初日は73位と出遅れた。「もうかなり崖っぷちのラウンドでしたし」。10番インからのスタートで、終盤の5~8番まで4連続バーディーを奪取した。

「いや、マジで、本当に1番ホール外した瞬間は顔が地面に埋まるんじゃないかくらいきつかったんですけど、本当にいいショットがずっと続いてたんで、どっか入ってくれたらというところで、すごく冷静に5~8まで取れて良かった」

埋まる、というよりハマった。「(ゾーンに)入ってたかも」と振り返った。「入ってないとあの距離入らないですよ、最近の私。マジ久々。本当にいい集中力だったなって思うし」。一方で「それだったら最後もバーディー取れよって感じなんですけど」と自分で突っ込み、周囲を和ませた。

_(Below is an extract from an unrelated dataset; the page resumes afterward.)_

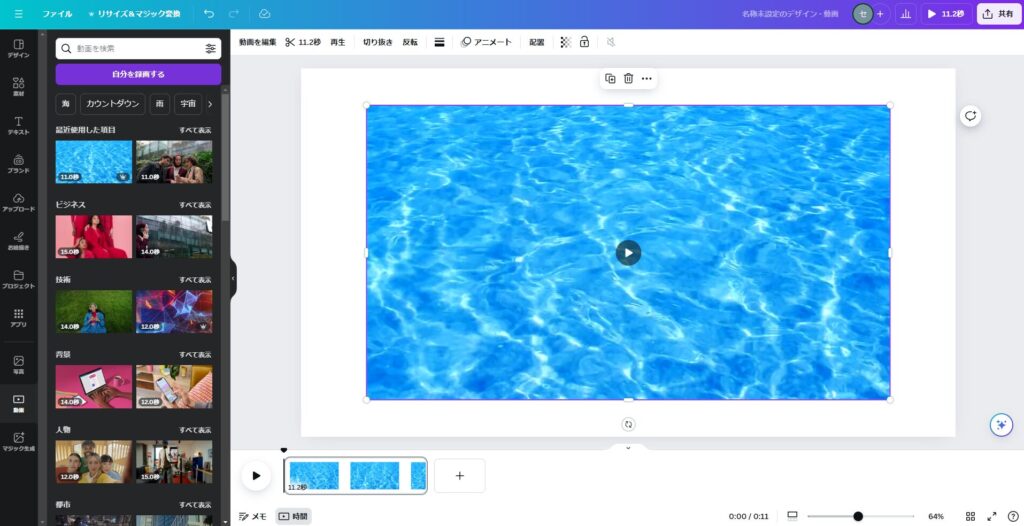
Task: Open the 素材 elements panel in sidebar
Action: 18,87
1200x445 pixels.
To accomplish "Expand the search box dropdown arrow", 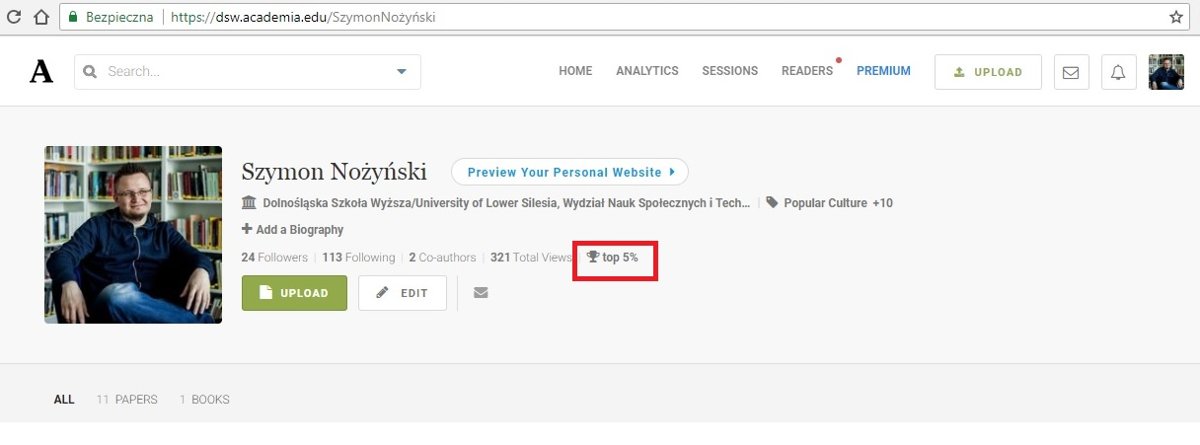I will click(x=402, y=72).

フェアウエーキープ率は100%。「こんなにフェアウエー久しぶりじゃねーと思うくらい、本当にすごく緊張感がある中でティーショットも打ったりしていましたし、その中でも自分のリズムっていうのがすごく徹底してできたかなと思うので、すげー珍しいですね」。好感触に飾らない“しぶこ節”がさく裂した。

今季は主戦場の米女子ツアーで不振が続いた。開催中のアジアツアーへの出場がかなわず、国内ツアーに4週連続で出場中。前週まで予選落ち、40位、47位と結果を残せなかった。21年に優勝と相性がいい大会で決勝ラウンド進出。「めっちゃうれしい、本当に。1個ずつバーディーが増えるたびすごい歓声で、もうお待たせって感じだったんで」。声援の後押しで、最終日も猛チャージを見せる。